Exercise aim. The lines to repeat run from the one containing "Image resolution: width=960" through the last line of the records below; repeat them exactly and give nothing more.
[Start of section]
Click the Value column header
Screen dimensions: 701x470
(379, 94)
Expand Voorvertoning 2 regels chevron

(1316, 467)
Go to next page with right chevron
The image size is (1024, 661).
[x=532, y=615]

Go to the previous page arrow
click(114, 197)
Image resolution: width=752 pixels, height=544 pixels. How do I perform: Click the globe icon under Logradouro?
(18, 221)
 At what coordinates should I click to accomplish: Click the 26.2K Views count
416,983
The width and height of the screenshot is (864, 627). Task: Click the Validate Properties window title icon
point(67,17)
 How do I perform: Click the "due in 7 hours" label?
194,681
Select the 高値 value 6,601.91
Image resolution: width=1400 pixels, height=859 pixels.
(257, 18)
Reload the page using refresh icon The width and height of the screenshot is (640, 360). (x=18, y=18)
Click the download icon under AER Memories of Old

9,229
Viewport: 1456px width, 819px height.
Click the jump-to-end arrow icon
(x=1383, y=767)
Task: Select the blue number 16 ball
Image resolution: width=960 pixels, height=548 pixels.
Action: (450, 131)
[End of section]
Response below.
Image resolution: width=960 pixels, height=548 pixels.
Action: (450, 131)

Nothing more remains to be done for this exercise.